05 September 2007

New dinosaur-killer theory

ZUI this article from the San Francisco Chronicle:
Now comes a team of planetary scientists who say they've pinned down the specific space object that did in all those dinosaurs, and killed off half of all the other species on Earth at that time.

It was, say the scientists, one huge asteroid that broke up in a violent collision 160 million years ago, sending a massive fragment careening out of the asteroid belt and eventually into the Earth's crust. The impact kicked up a storm of dust, cold and darkness that shrouded the world like a nuclear winter - and goodbye dinosaurs.

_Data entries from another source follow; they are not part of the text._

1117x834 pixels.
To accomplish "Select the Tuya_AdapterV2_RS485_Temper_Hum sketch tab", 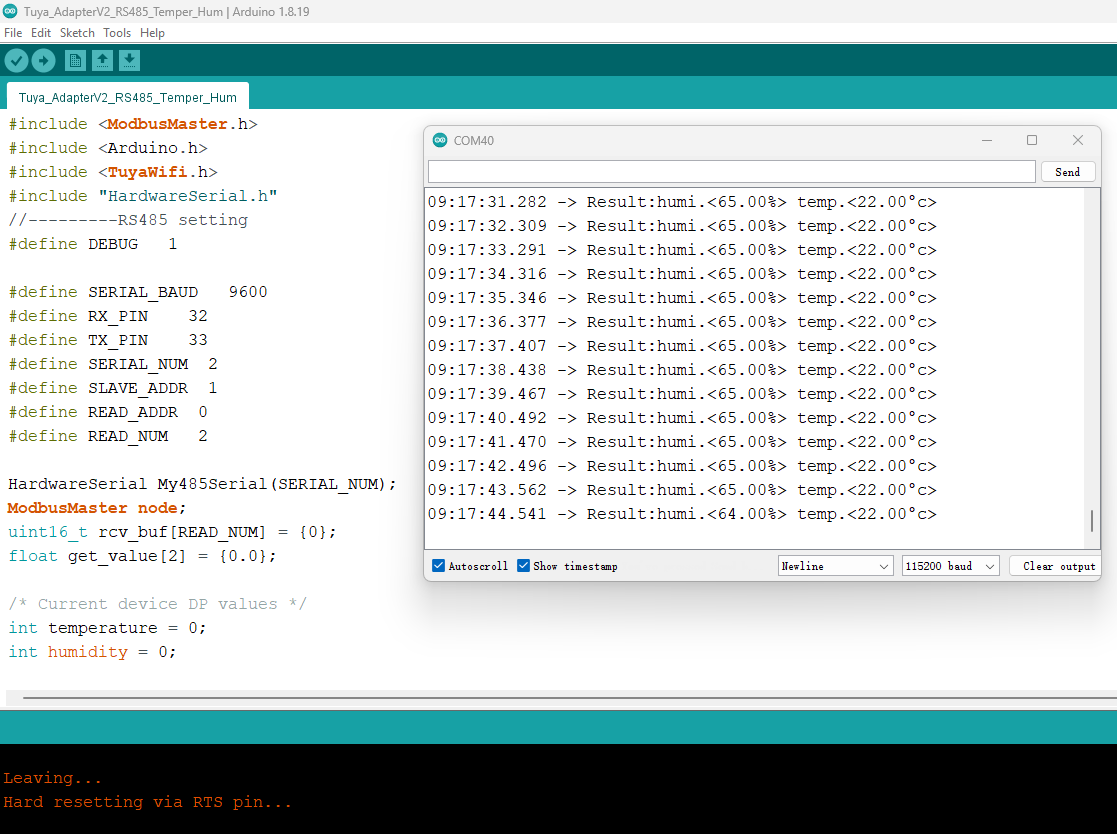I will (x=128, y=98).
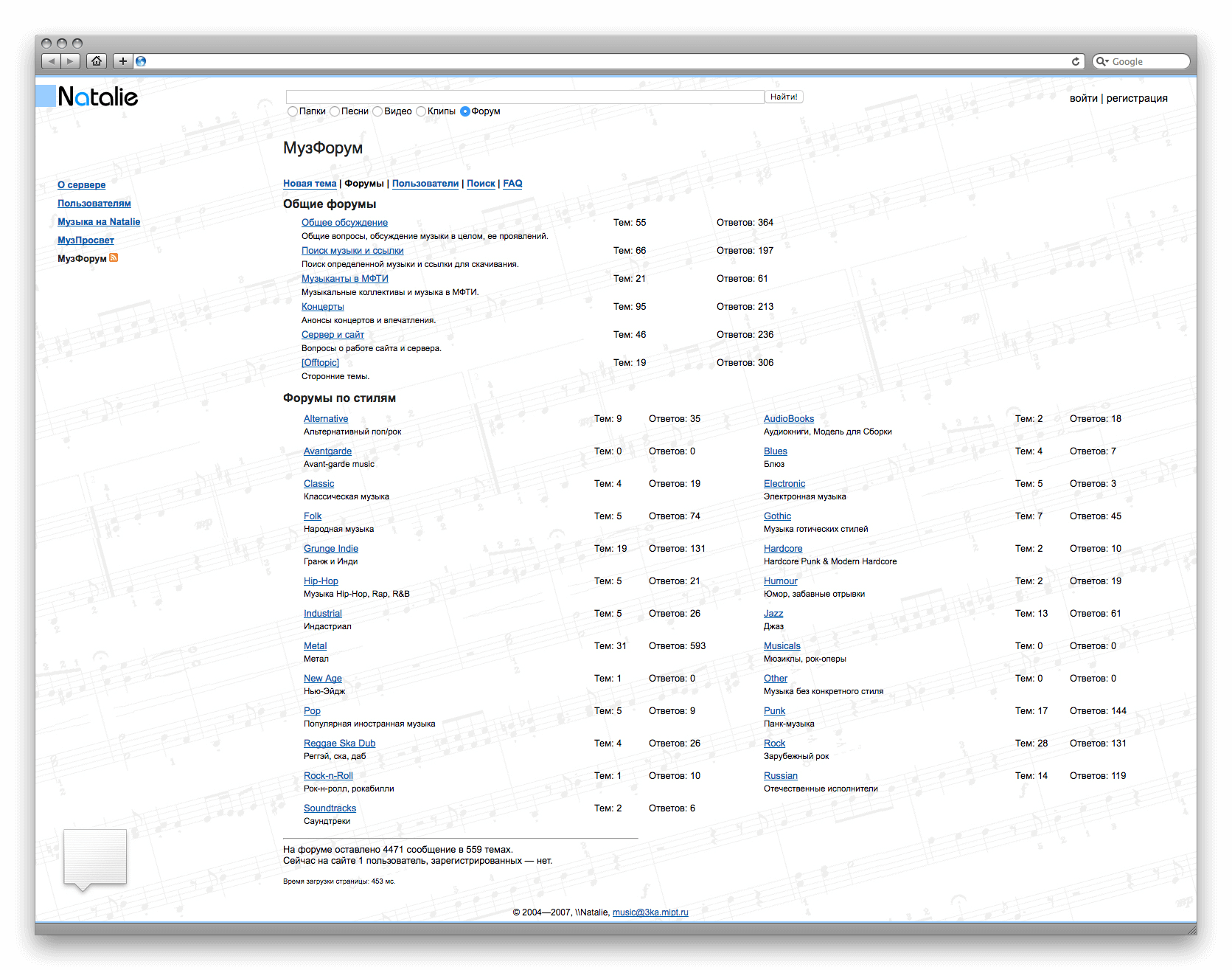The image size is (1232, 970).
Task: Open the browser home page icon
Action: coord(97,61)
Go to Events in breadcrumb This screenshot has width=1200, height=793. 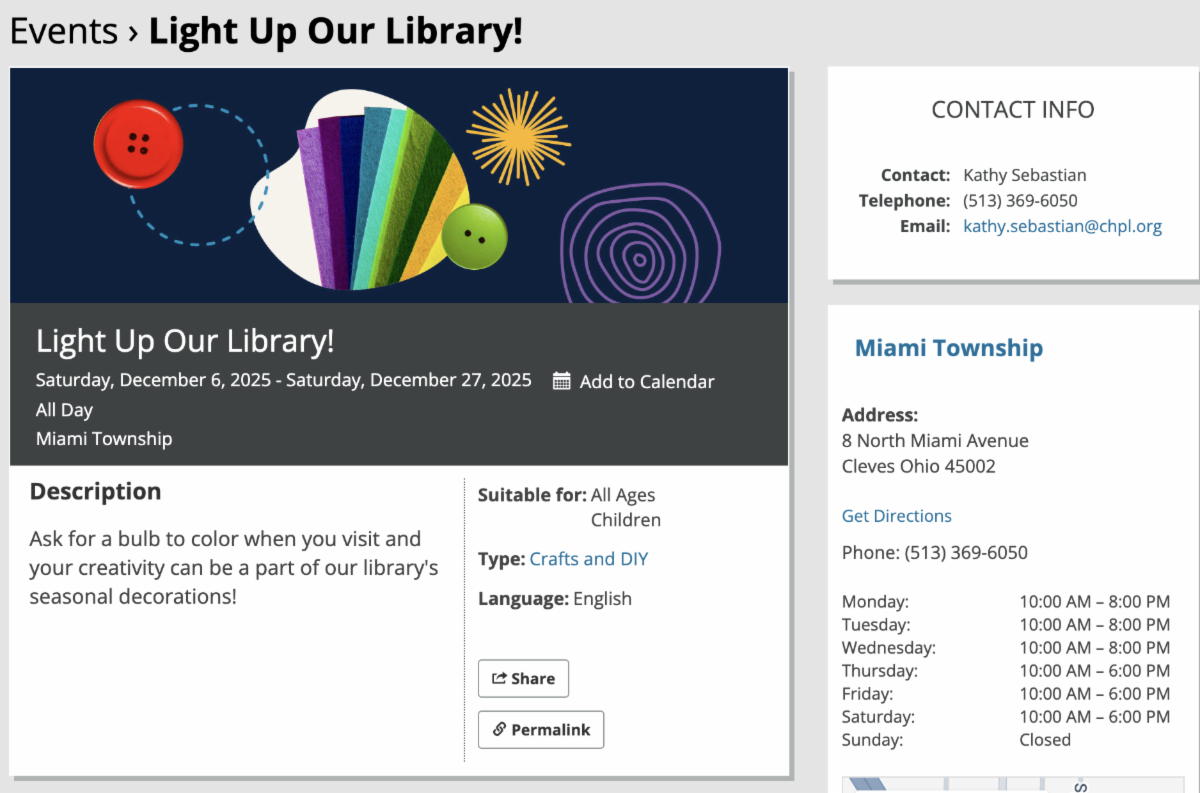click(x=63, y=31)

In the journal Nature today a group headed by William F. Bottke, an asteroid expert at the Southwest Research Institute in Boulder, Colo., traces that impact back to one giant asteroid named Baptistina nearly 100 miles in diameter. Baptistina, the team of scientists say, was rammed by an unnamed asteroid at least 35 miles in diameter in a violent collision about 160 million years ago - give or take 20 million years.

The collision showered nearby space with at least 300 fragments bigger than 20 miles in diameter and more than 140,000 smaller asteroids, each one more than 3 miles around, Bottke contends.

The smaller asteroids are now known as the Baptistina family, and according to Bottke and his colleagues - David Vokrouhlicky of Chares University in Prague and David Nesvorny of Bottke's institute - it was one of those "refugees" from Baptistina that created the 110-mile-wide Chicxulub crater.

ZUI this article from Scientific American, as well.
The researchers say the same bombardment may also have blasted the 53-mile-wide lunar crater Tycho, formed about 109 million years ago during the shower's calculated peak.